Il lagotto salvato in montagna cerca casa foto

Trovato il cane “vacante” fotografato da un escursionista in cima a Pizzo di Moscio: ora aspetta di essere adottato.

La vicenda aveva scatenato una grossa risonanza su tutti i “social”, dopo la segnalazione di un escursionista che aveva fotografato un cane senza padrone e con l’aria “sperduta” in vetta a Pizzo di Moscio, sui Monti della Laga, in comune di Valle Castellana.

Il Comando Stazione dei Carabinieri di Rocca Santa Maria, coordinati dal Mar. Bruno Di Marco, subito allertati, e dopo vari servizi di ricerca sul territorio, sono riusciti a rintracciare la povera bestia nella giornata di ieri.

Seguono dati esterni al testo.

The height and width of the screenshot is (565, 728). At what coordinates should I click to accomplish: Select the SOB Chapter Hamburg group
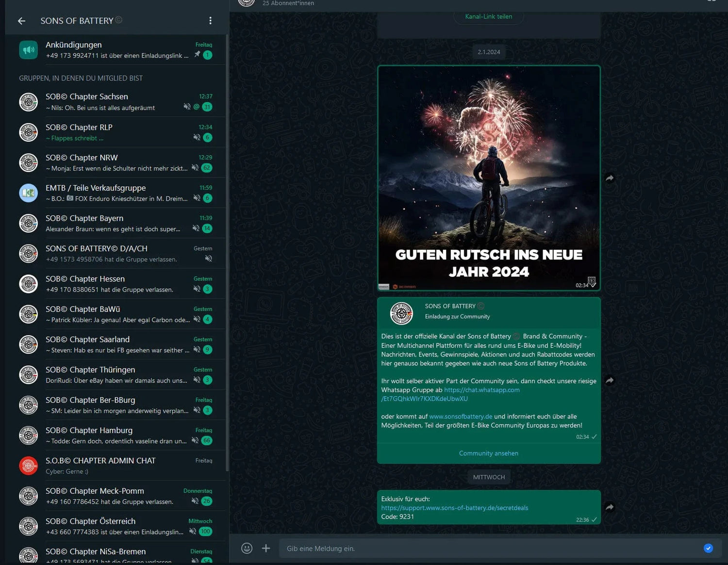[x=116, y=436]
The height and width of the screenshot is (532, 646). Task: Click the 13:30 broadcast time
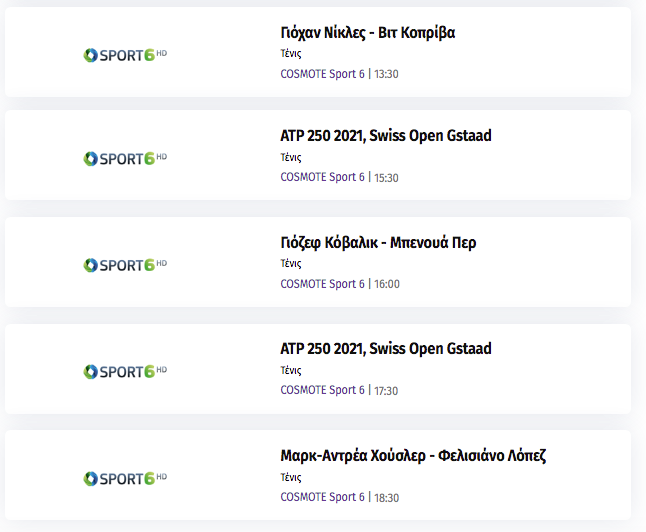point(386,74)
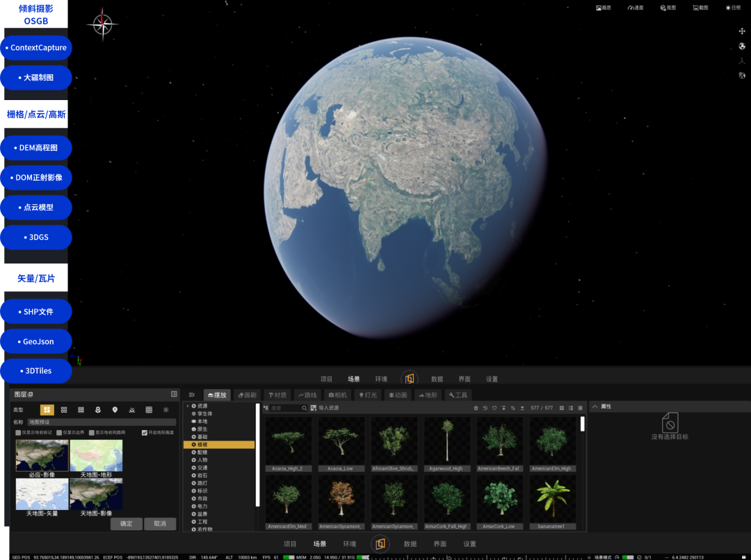
Task: Click the DEM高程图 blue button
Action: tap(36, 148)
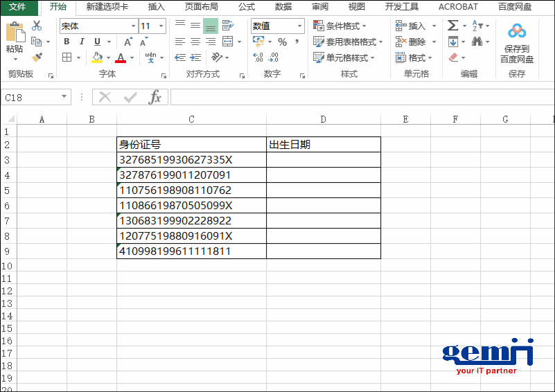Screen dimensions: 555x392
Task: Click the Wrap Text icon
Action: click(227, 26)
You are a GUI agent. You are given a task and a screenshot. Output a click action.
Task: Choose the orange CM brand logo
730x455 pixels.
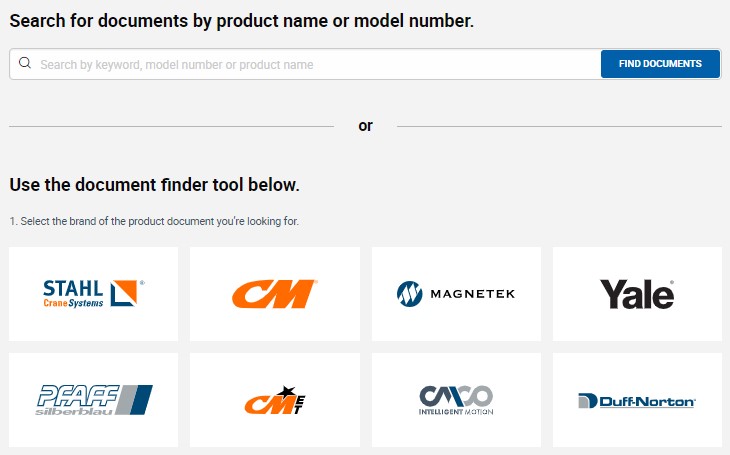click(x=275, y=294)
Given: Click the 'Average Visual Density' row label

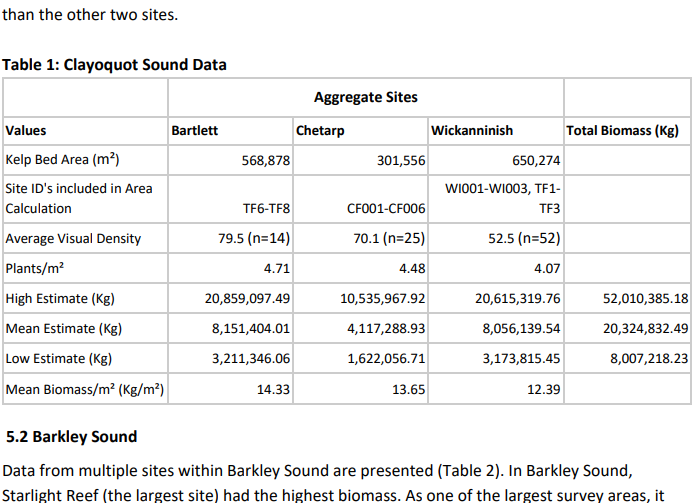Looking at the screenshot, I should (x=73, y=239).
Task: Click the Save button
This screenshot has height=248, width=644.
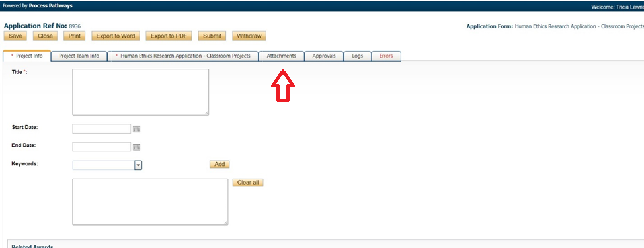Action: click(15, 36)
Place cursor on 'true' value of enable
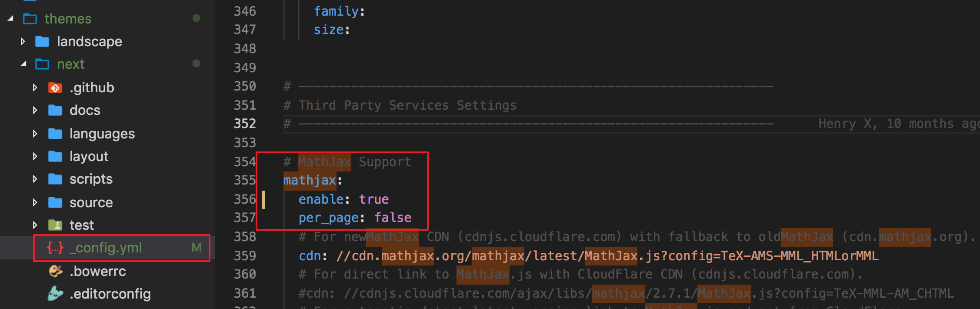980x309 pixels. (374, 199)
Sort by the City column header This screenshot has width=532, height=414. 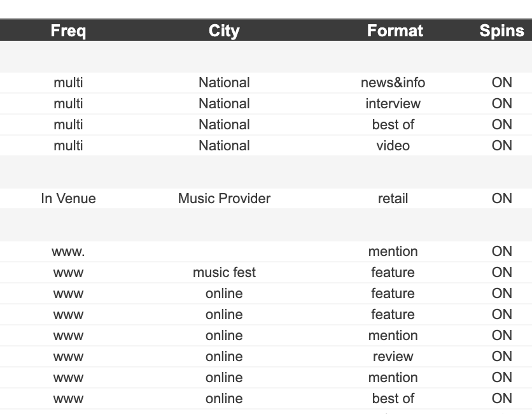pyautogui.click(x=224, y=31)
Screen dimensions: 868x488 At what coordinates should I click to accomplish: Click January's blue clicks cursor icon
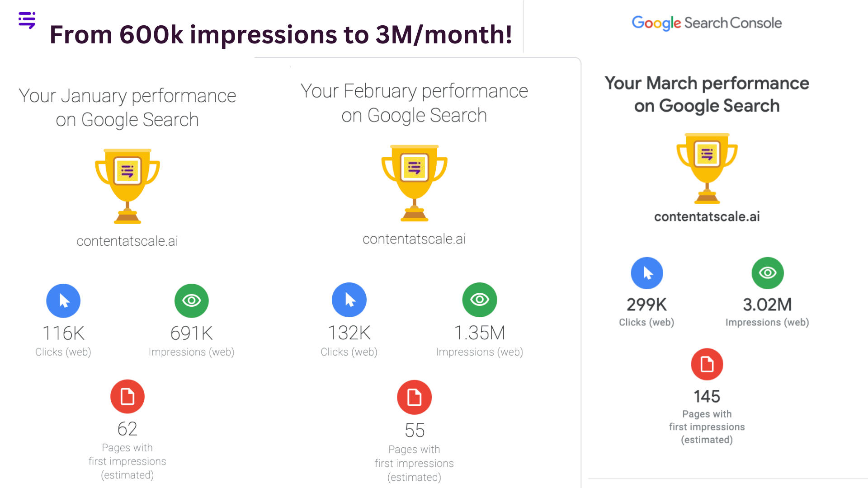tap(63, 300)
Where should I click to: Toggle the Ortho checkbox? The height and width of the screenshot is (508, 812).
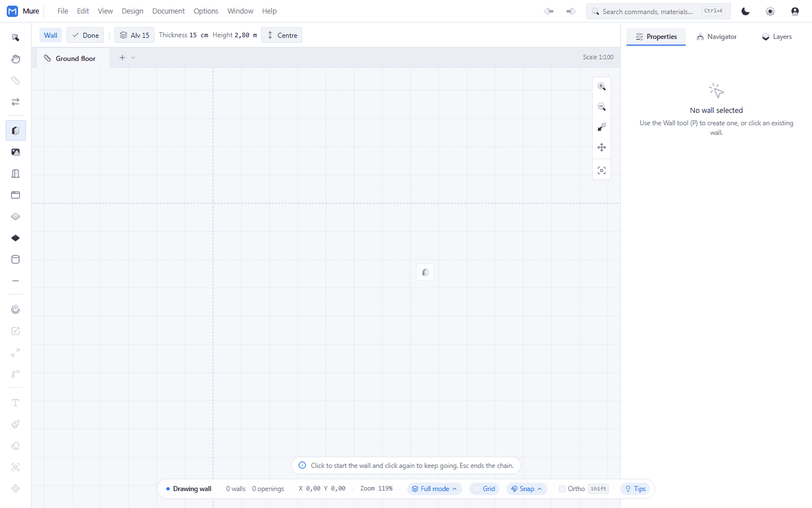(x=562, y=489)
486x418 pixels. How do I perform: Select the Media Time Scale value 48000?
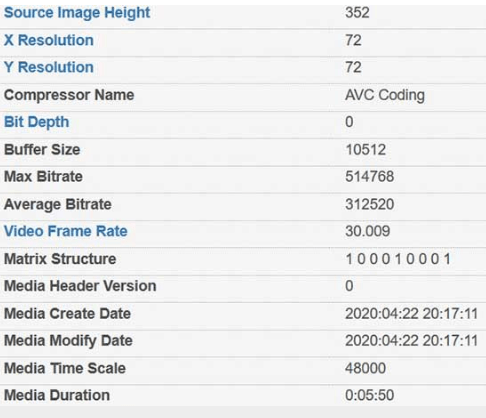click(x=366, y=368)
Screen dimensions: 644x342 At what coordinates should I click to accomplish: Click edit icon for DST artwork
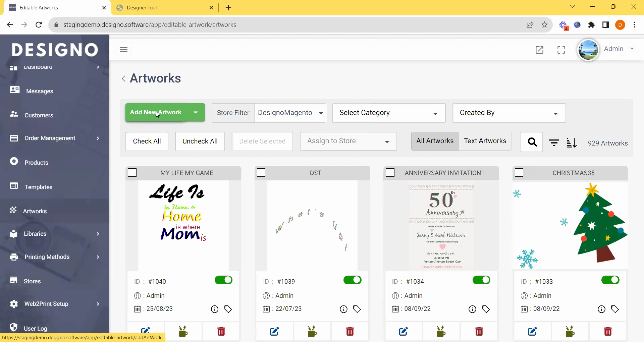pyautogui.click(x=274, y=332)
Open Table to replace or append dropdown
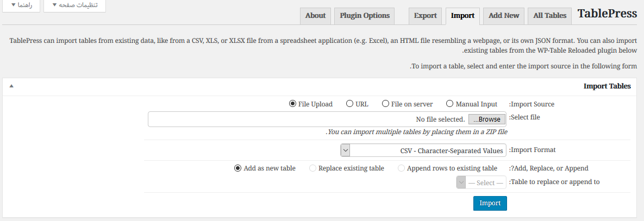644x221 pixels. pyautogui.click(x=481, y=183)
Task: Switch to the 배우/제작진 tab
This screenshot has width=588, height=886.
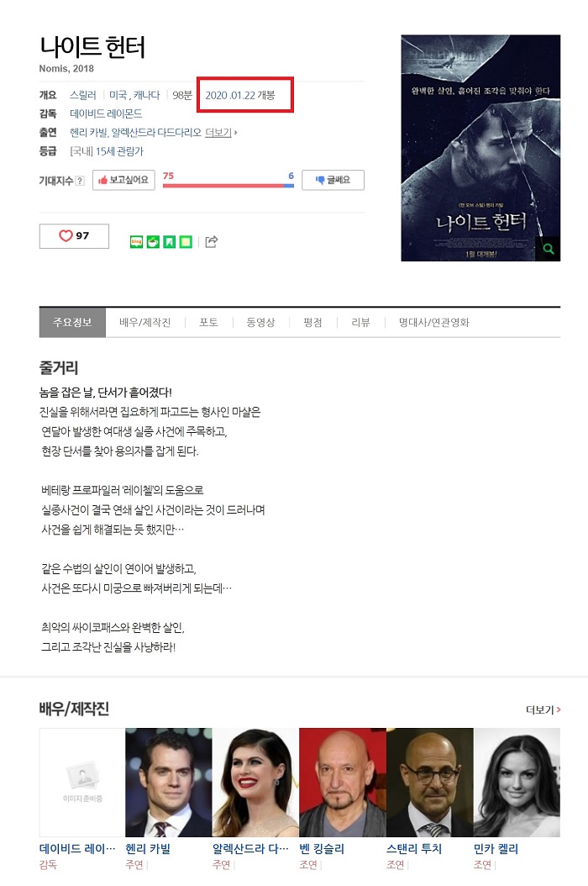Action: [x=145, y=323]
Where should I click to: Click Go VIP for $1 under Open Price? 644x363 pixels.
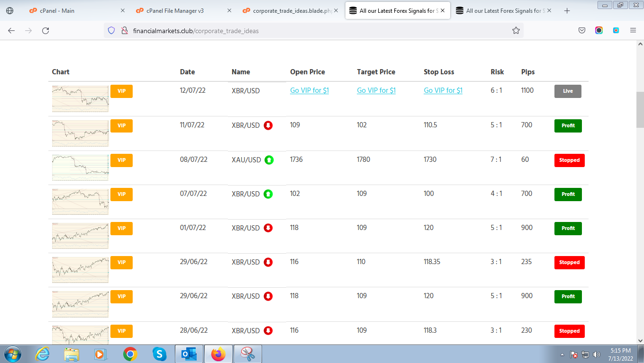point(309,90)
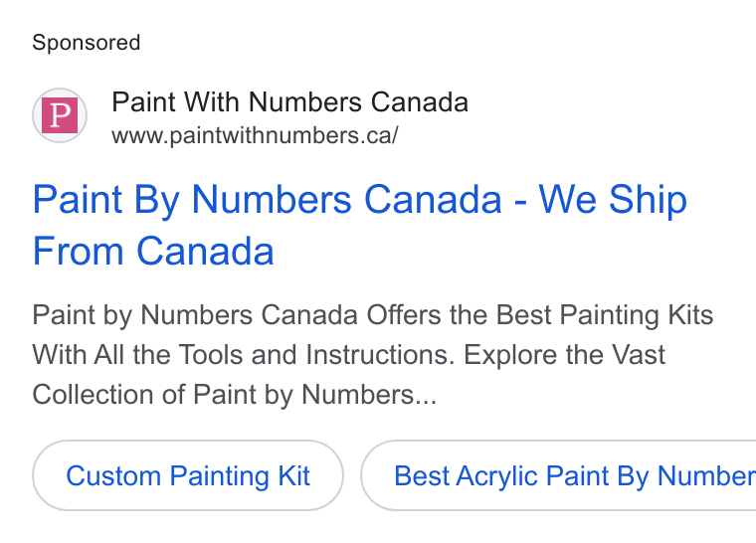
Task: Click the 'We Ship' part of the headline
Action: [x=613, y=199]
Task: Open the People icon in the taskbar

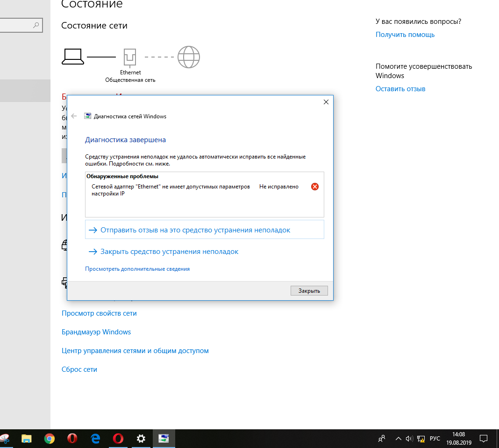Action: [382, 439]
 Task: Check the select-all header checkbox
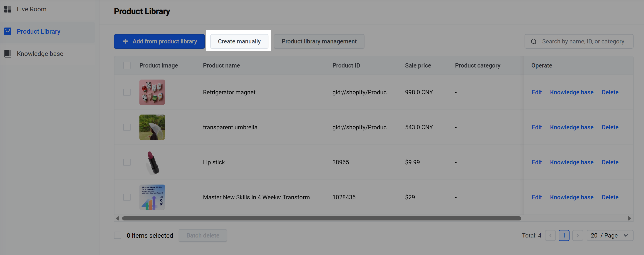point(127,65)
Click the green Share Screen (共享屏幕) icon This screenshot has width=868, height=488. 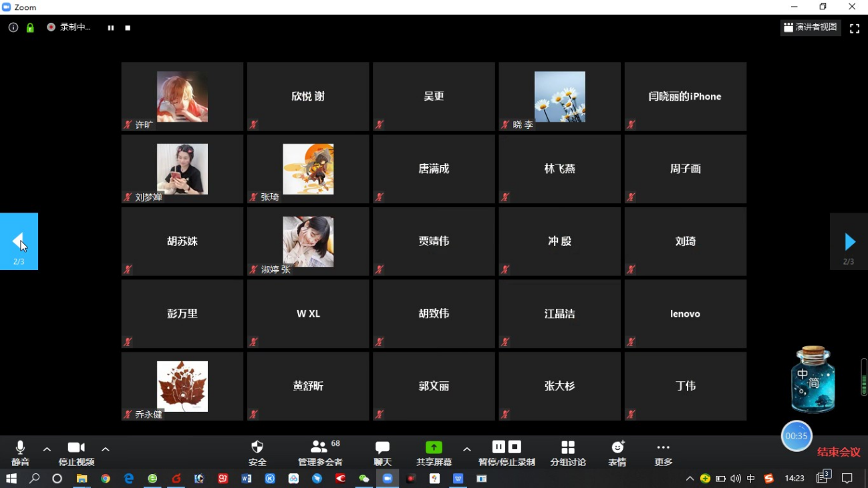point(434,448)
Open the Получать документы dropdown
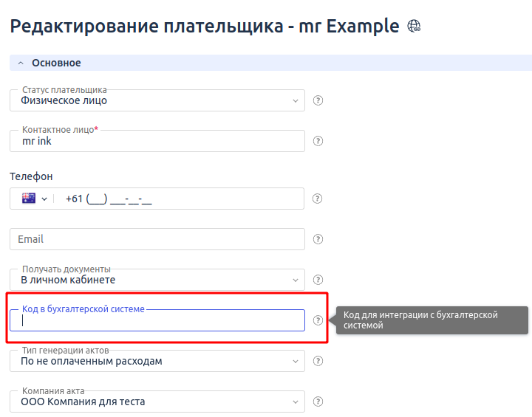The width and height of the screenshot is (532, 417). 157,280
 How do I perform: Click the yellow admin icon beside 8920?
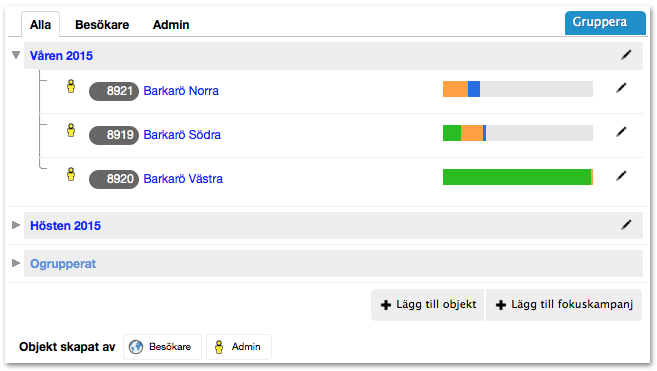point(71,174)
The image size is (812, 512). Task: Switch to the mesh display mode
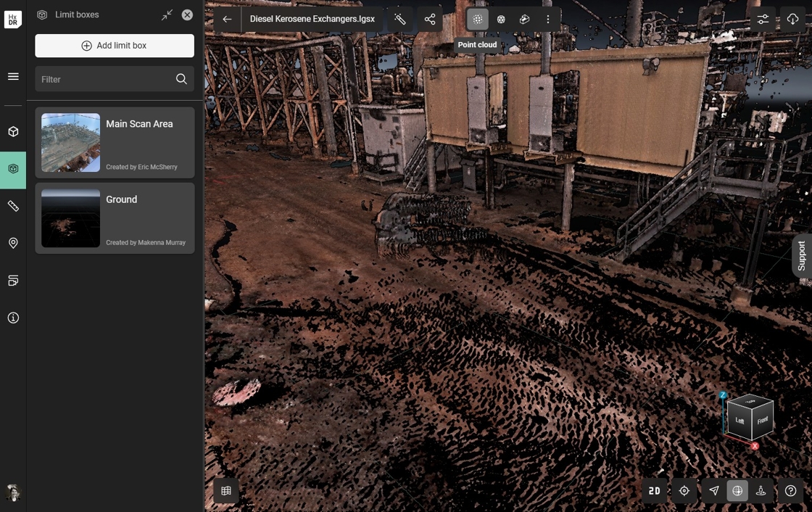pos(501,20)
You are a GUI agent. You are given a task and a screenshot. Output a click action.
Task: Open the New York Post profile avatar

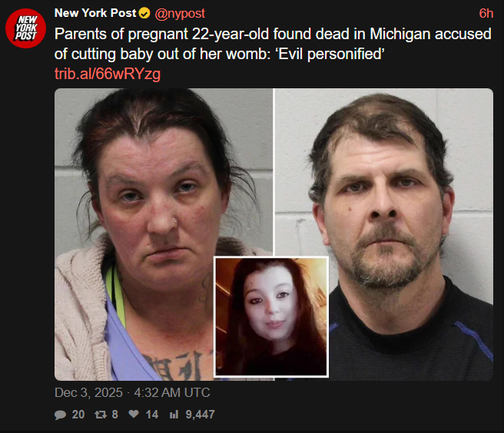tap(25, 28)
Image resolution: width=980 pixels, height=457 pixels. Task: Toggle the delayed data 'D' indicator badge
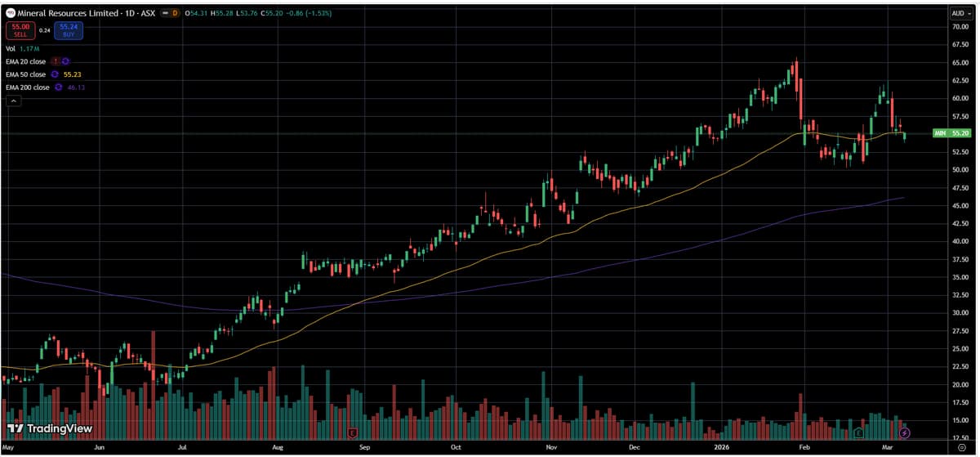click(174, 13)
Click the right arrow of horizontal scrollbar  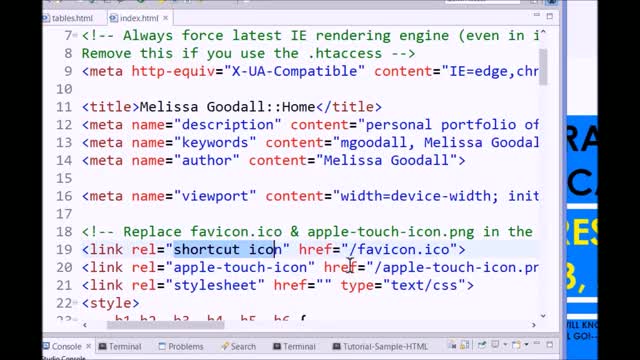pyautogui.click(x=534, y=325)
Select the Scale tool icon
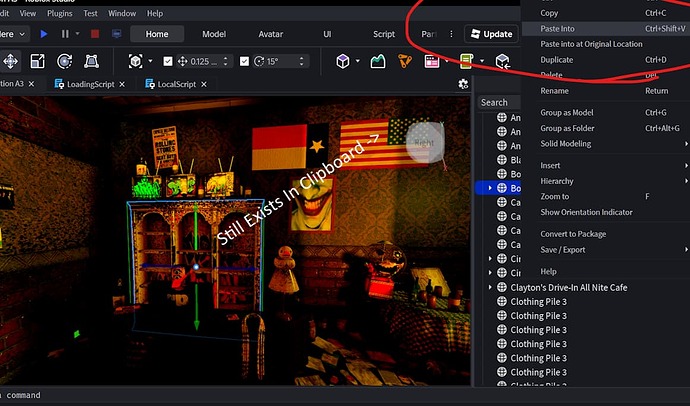The image size is (690, 406). pos(37,61)
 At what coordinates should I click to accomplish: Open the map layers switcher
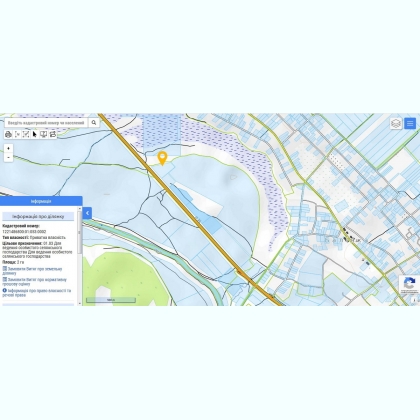pyautogui.click(x=396, y=123)
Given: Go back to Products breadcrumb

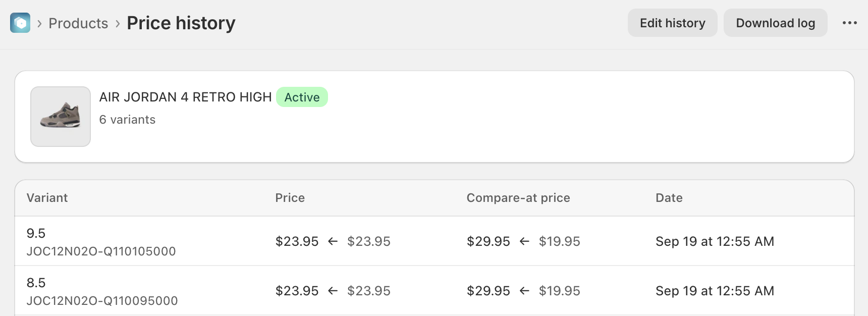Looking at the screenshot, I should click(78, 23).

Si tratta di un cane maschio di razza lagotto romagnolo, molto spaventato e debilitato che sembra proprio quello fotografato qualche giorno fa in cima alla montagna.

Gli stessi militari, dopo aver tranquillizzato e rifocillato il cane, hanno verificato l’assenza di microchip identificativo e hanno affidato l’animale al Servizio Veterinario dell’AUSL di Teramo per le prime cure del caso e per il successivo ricovero presso il canile di Castelbasso di Castellalto (TE).

L’assenza di microchip identificativo lo rende classificato come “cane vacante”, quindi senza padrone e adottabile.

«Un ringraziamento di cuore – ha dichiarato il Presidente del Parco Tommaso Navarra – va ai nostri emeriti Carabinieri Forestali, sempre in grado di operare utilmente sul territorio e per la risoluzione dei problemi dai grandi ai piccoli».

Il Progetto Life “Mirco Lupo”, attivo da oltre un anno sul Parco si è occupato dei cani vacanti, e attivato delle linee guida di azioni, in accordo con le autorità veterinarie pubbliche e altri attori del territorio affinché sia migliorata la condizione di vita del Lupo e dei cani vacanti.